▶ _Task statement_
Write the lines from the first one through the line containing "click(1066, 341)" as a JSON list of strings, one string per line, leaving out blank lines.

▶ _Information supplied_
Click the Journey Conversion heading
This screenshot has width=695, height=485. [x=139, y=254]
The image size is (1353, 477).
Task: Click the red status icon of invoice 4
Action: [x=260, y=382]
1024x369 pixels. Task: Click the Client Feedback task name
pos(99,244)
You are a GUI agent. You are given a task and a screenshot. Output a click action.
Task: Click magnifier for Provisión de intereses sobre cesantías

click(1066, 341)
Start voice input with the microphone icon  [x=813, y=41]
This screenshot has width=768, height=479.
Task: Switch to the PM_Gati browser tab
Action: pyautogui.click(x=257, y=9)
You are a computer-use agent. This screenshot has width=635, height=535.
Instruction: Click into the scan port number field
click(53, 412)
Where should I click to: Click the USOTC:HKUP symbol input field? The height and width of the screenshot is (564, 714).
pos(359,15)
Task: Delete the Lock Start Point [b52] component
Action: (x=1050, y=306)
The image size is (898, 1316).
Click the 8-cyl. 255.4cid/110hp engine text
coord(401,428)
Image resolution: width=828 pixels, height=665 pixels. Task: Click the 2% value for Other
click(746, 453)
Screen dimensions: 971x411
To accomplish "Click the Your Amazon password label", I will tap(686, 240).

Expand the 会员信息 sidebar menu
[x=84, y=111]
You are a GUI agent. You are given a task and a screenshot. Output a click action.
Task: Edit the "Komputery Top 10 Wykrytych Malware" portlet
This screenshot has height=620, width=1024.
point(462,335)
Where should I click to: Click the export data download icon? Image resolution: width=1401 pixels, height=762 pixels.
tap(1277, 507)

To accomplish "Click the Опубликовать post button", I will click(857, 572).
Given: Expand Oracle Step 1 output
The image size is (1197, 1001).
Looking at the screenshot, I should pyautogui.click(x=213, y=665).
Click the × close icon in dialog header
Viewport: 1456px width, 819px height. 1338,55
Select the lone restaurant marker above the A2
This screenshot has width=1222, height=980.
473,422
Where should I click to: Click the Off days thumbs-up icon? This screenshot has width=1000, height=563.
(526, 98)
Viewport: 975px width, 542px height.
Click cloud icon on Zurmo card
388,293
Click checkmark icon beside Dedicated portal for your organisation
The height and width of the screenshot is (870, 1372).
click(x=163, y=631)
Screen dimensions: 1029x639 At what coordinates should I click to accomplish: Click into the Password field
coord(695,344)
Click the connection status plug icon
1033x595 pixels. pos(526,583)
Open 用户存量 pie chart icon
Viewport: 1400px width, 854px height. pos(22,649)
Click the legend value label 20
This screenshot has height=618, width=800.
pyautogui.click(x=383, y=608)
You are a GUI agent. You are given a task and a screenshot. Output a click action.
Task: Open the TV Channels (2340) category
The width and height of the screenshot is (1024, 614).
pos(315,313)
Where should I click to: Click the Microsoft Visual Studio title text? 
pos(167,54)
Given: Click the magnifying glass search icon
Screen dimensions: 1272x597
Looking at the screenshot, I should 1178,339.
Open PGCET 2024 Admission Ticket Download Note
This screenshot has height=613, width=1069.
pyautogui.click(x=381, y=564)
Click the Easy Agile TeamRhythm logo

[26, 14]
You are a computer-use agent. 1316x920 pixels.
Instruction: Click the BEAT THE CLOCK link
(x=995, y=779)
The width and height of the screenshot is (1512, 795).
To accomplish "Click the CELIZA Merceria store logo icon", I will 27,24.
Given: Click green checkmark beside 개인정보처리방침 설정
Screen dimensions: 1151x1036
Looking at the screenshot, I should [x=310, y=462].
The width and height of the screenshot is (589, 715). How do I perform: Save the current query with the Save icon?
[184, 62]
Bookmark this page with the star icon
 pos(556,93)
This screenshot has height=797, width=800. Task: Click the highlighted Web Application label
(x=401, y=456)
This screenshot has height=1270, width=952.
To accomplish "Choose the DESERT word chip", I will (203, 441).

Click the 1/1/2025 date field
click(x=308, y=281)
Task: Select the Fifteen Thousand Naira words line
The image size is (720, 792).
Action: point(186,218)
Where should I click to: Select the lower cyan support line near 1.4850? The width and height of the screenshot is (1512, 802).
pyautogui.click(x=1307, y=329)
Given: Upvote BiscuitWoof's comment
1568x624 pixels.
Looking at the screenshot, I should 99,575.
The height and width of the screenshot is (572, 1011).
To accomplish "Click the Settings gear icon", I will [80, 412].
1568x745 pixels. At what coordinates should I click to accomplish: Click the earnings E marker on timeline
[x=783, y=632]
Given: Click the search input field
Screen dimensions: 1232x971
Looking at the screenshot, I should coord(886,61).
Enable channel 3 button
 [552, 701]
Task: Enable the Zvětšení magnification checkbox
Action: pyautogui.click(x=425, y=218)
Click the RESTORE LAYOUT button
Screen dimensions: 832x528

▶ _Solution to this problem_
[
  "Click the Journey Conversion heading",
  "This screenshot has width=695, height=485. [x=139, y=254]",
  "The image size is (1353, 477).",
  "Task: Click the red status icon of invoice 4",
  "Action: [x=260, y=382]",
  "1024x369 pixels. Task: Click the Client Feedback task name",
  "pos(99,244)",
  "You are a GUI agent. You are given a task and a screenshot. Output a click action.",
  "Task: Click magnifier for Provisión de intereses sobre cesantías",
  "click(1066, 341)"
]